Columbia agreed in early 2008 to eventually procure gas supplies through an auction as part of a settlement of a gas cost recovery case at the PUCO. The Office of the Ohio Consumers' Counsel (OCC) had called for Columbia to procure wholesale gas supplies through an auction back in 2006, but the utility resisted the idea (see NGI, Dec. 18, 2006). The OCC had cited in its argument a successful auction held by Dominion East Ohio (see NGI, Sept. 11, 2006).

Under the terms of the agreement, Columbia will no longer obtain gas through individually negotiated contracts with producers. Instead, the utility will hold annual auctions for suppliers to compete to provide Columbia with the gas needed to serve its non-Energy Choice customers. Customers who are enrolled with an alternative supplier or a government aggregation buying group will not be affected.

The OCC reacted favorably to the PUCO's approval of the agreement. "The wholesale auction has proven to be the most effective method for providing the cheapest option for consumers," Consumers Counsel Janine L. Migden-Ostrander said. "The rates determined by other Ohio natural gas auctions have produced savings for customers and been lower than the GCR [gas cost recovery mechanism] or what most retailers have been able to offer."

Early next year Columbia is expected to hold its first auction to secure gas supplies for April 2010 to April 2011. This auction will result in the establishment of a standard service offer (SSO) rate that will replace the gas cost recovery rate. Columbia will buy gas from the winning suppliers and pass the price of that gas on to customers at the SSO rate. The SSO rate will change monthly based on the New York Mercantile Exchange (Nymex) month-end gas settlement price, plus a retail price adjustment determined in the auction.

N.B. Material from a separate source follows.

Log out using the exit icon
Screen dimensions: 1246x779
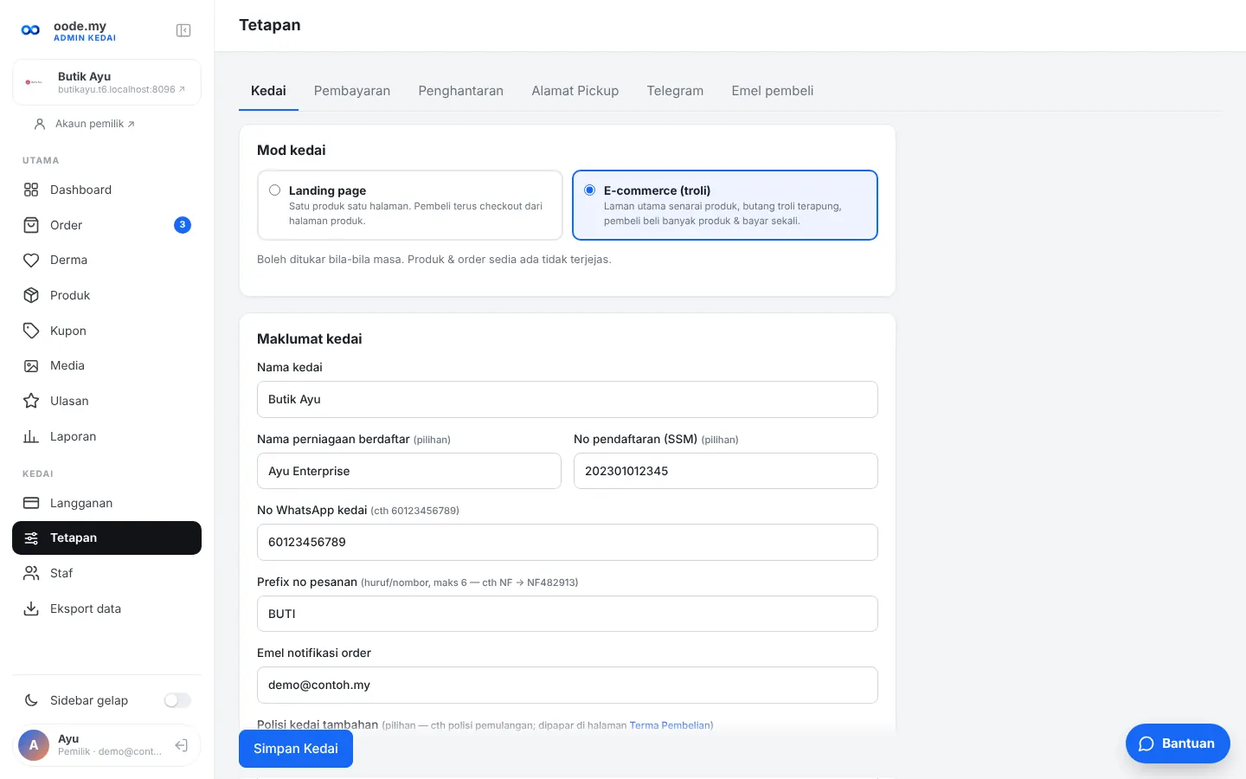coord(182,745)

A second SSO auction to be held in 2011 will secure supplies for April 2011 to April 2012.

Columbia is to hold a third auction in 2012 to secure natural gas supplies for the period of April 2012 to April 2013. This auction will result in the establishment of a standard choice offer (SCO) rate that will replace the SSO rate. Like the SSO rate, the SCO rate will change monthly based on the Nymex month-end settlement price, plus a retail price adjustment. However, each SCO customer's bill will indicate the specific natural gas supplier assigned to it.

Each auction will be conducted by an independent auctioneer and monitored by the PUCO. The PUCO reserves the right to reject the auction results and order Columbia to return to the gas cost recovery pricing methodology at any time.

"We see little risk in this program since it can be discontinued at any time if the results demonstrate that it is not in customers' best interests," Schriber said. "In addition to the potential for savings, the plan includes safeguards to ensure that customers are protected."

As part of the agreement, Columbia will provide an additional $1.8 million to establish and administer a bill payment assistance fund to help certain customers at or below 200% of the federal poverty guidelines. Columbia will establish a new charge to recover the costs of the company's transition from the gas cost recovery rate to the market-based auction structure. The charge, to be adjusted quarterly, will initially amount to an additional 17 cents each month for a Columbia customer using 80 Mcf of gas annually.

The agreement allowing the change was signed by stakeholders including the OCC, Ohio Partners for Affordable Energy, the Ohio Gas Marketers Group and the Northwest Ohio Aggregation Coalition.